Return, word for word, the stretch from the line containing "Task: Open the Файл menu" through the line containing "tap(908, 342)", with both of those lines included. Omit the pictures.

── Exercise data ──

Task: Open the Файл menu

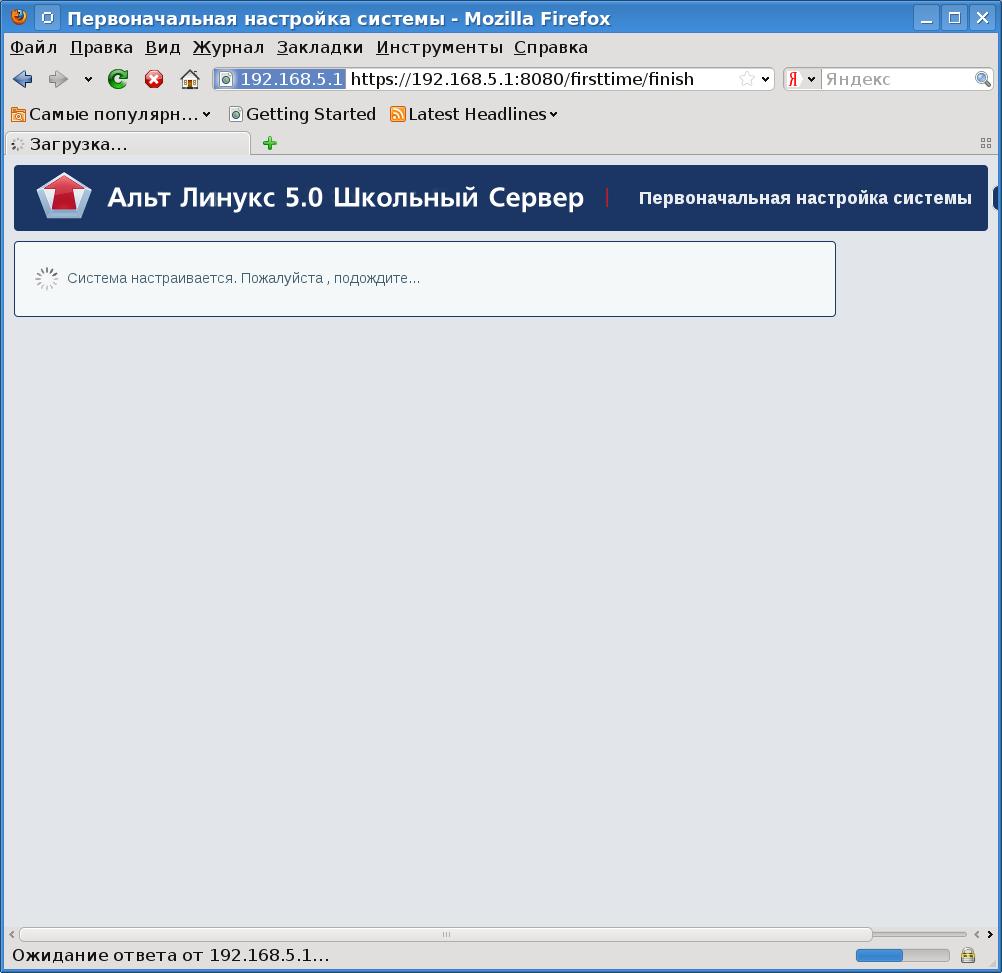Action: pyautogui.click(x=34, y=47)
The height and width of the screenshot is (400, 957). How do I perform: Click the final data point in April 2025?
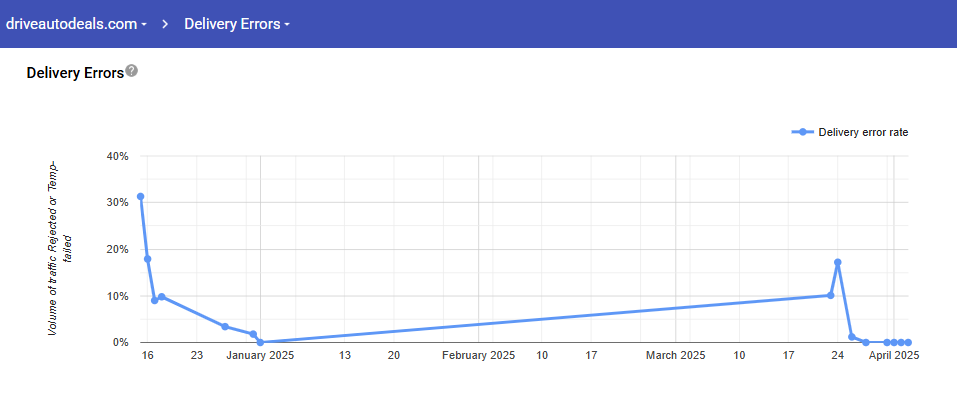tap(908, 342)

───
── Exercise data ──

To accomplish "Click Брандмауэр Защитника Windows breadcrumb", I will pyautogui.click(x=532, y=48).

───

**Output below**
Task: Open the Файл menu

Action: pyautogui.click(x=34, y=47)
The height and width of the screenshot is (400, 957). How do I perform: Click the final data point in April 2025?
tap(908, 342)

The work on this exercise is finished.